Congressman urges action to save shoreline for public

Associated Press

GARY, Ind. (AP) -- U.S. Rep. Pete Visclosky is urging northwestern Indiana officials to act quickly to convert former steel industry property along Lake Michigan for public uses.

Visclosky, D-Ind., said time is running out to save prime lakefront property for public use now that the region's steel industry is fading.

"While the impending contraction of the steel industry is truly regrettable, we must not compound this misfortune by failing to seize the tremendous opportunity it presents," he told a gathering of regional officials Friday in an address via satellite.
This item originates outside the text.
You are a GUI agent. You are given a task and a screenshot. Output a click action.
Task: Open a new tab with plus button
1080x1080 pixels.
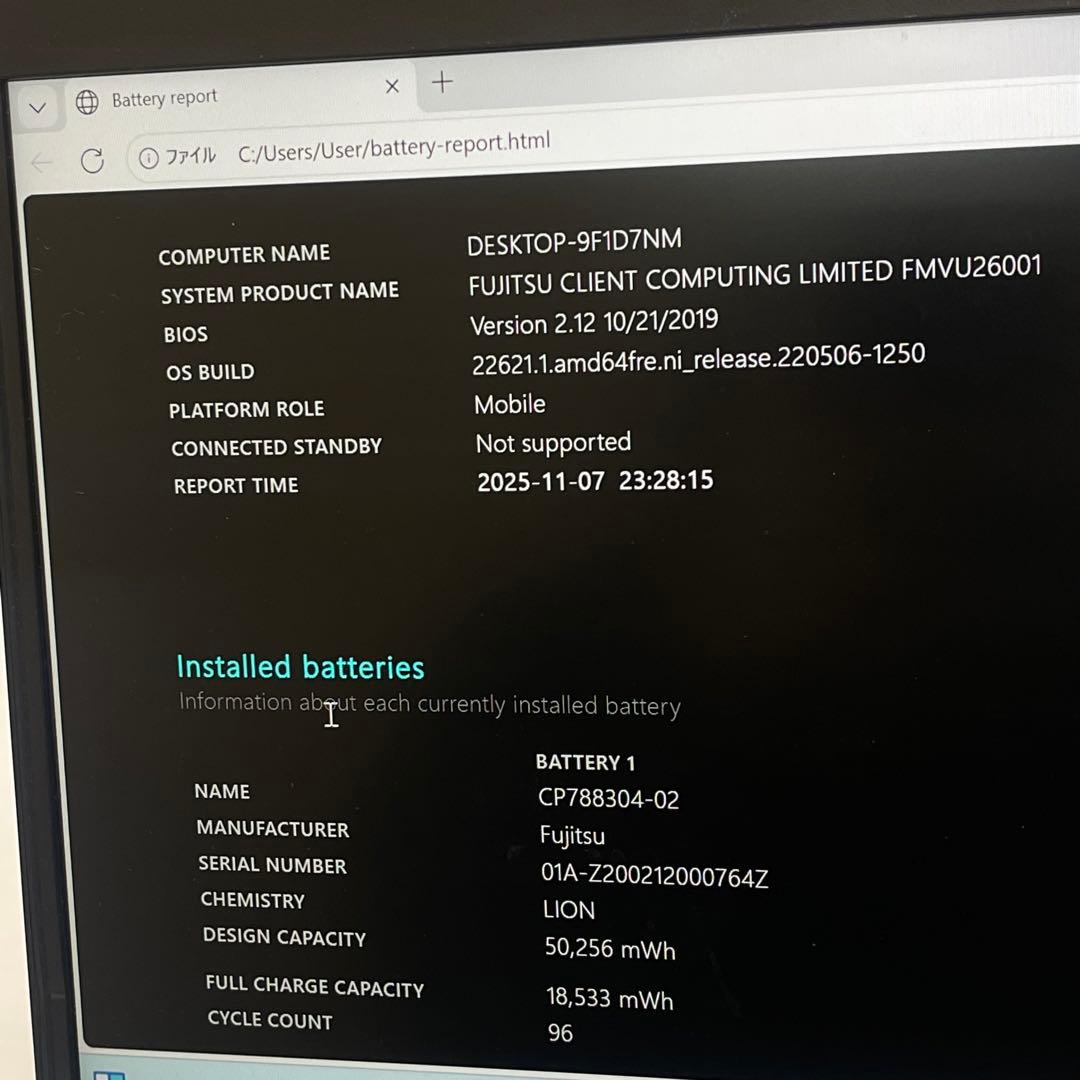[x=442, y=82]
Visclosky told members of the Quality of Life Council gathered at Indiana University Northwest that stretches of industrial lakefront property are expected to become available for redevelopment, restoration or preservation as steel mills and other industries sell excess land.

In 1985, Visclosky set a personal goal of making 75 percent of Indiana's 45-mile shoreline available for public use by the end of 2000.

He envisions converting former industrial lakefront property to public use, with the end result a picturesque shoreline spanning the region, something like downtown Chicago's.

On Friday, he called for a regional approach to expanding environmental and recreational opportunities. "We must not replace one set of exclusive owners of lakeshore property ... with another," he warned.

Visclosky said a three-year-old effort by Portage Mayor Doug Olson to secure 55 acres from Midwest Steel for use by Portage residents was nearing final approval.

But he said talks must begin now among the Shoreline Commission, local mayors and state legislators to secure funding for the commission's use in the next state budget. He said another two years that could be used for lakefront planning must not be lost.

Environmental activist Lee Botts warned that any planning for the lakeshore "won't get very far if we don't get the people who live and work here involved."

James Segedy, a professor of urban planning at Ball State University, said the cost of environmental cleanups is just one obstacle to converting the region's shoreline into recreational uses.

"The other obstacle is going to be the political one," Segedy said. "... There are still a lot of people hoping the steel industry is going to come back."